以前は、融資金を全額返済するまでは個人保証が解除されるケースは少なく、会社を売却した後も、経営者個人が引き続き連帯保証人にならざるを得ませんでした。

ところが、平成26年2月に施工された「経営者保証ガイドライン」により、一定の要件を満たした場合、個人保証の見直し(解除)を行えるようになりました。[注2]

経営者保証ガイドラインに法的な拘束力はなく、個人保証を解除するかどうかの最終的な判断は金融機関に委ねられますが、実際に会社売却にともなって個人保証の見直しが行われたケースも多いようです。

会社売却にともなって個人保証が解除されれば、多額の融資金の連帯保証を負わずに済むため、経営者の負担を軽減することができます。

 

会社を売却するって少しマイナスなイメージでしたが、このようなメリットがあるとは驚きました!まとまったお金が手に入るうえに経営手腕を評価されることもあるんですね。

 

会社を売るデメリット

会社を売るデメリット
 

会社を売るといろいろなメリットがあるのはわかりましたが、逆にデメリットやリスクはあるのでしょうか?

 
 

会社を売ると、会社法に基づく競業避止義務により、20年の間、同一または隣接する区域で同じ事業を行えなくなります。また、会社の売却にはさまざまな手続きを行う必要があり、手間と時間がかかる点にも注意が必要です。

 
 

良いことばかりではなく、注意しなければならないこともあるんですね。参考になりました!

 

会社を売ることには複数のメリットがある一方、いくつか注意しなければならない点もあります。

デメリットを知らずに会社を売ると後悔することになりかねませんので、あらかじめリスクもしっかり把握しておくことをおすすめします。

ここでは、会社を売ったときに想定されるデメリットを4つご紹介します。

デメリット1.競業避止義務がある

会社法第21条では、事業を譲渡した会社が、同一の市町村または隣接する市町村の区域内において、譲渡した日から20年間にわたり、同一の事業を行うことを禁じています。[注3]

これを競業避止義務といい、違反した場合は譲り受けた会社から事業の差し止めや損害賠償を請求される可能性がありますので要注意です。
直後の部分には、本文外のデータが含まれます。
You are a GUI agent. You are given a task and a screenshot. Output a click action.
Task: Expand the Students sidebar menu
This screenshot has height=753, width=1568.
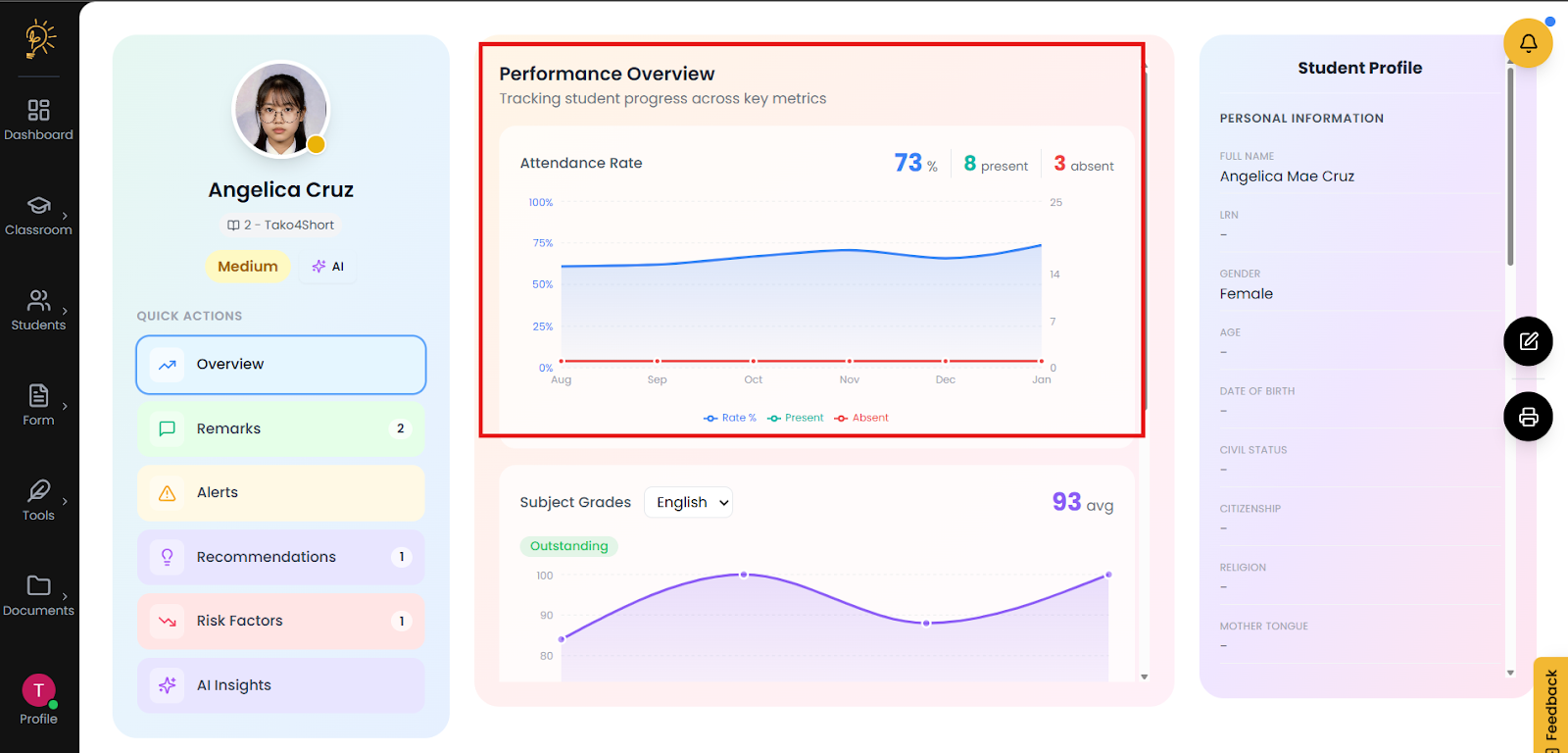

会社を売却した後、売却金を元手に新たな事業を興す場合は、これまでとは全く異なる事業を営むか、あるいは同一・隣接する市町村以外の場所で事業を始める必要があります。

デメリット2.手続きに手間と時間がかかる

事業譲渡で会社を売却する場合、債権者や従業員の承諾を得る必要があります。

債権者や従業員の同意を得られなかった場合、説得に手間と時間がかかるため、場合によっては売却が完了するまでにかなりの期間を要することがあります。

デメリット3.買い手とトラブルになる可能性がある

会社を売却する場合、売り手と買い手は時間をかけて交渉し、事業や株式の譲渡契約を締結します。しかし、いくら入念に契約内容を見直したとしても、リスクをゼロにすることはできません。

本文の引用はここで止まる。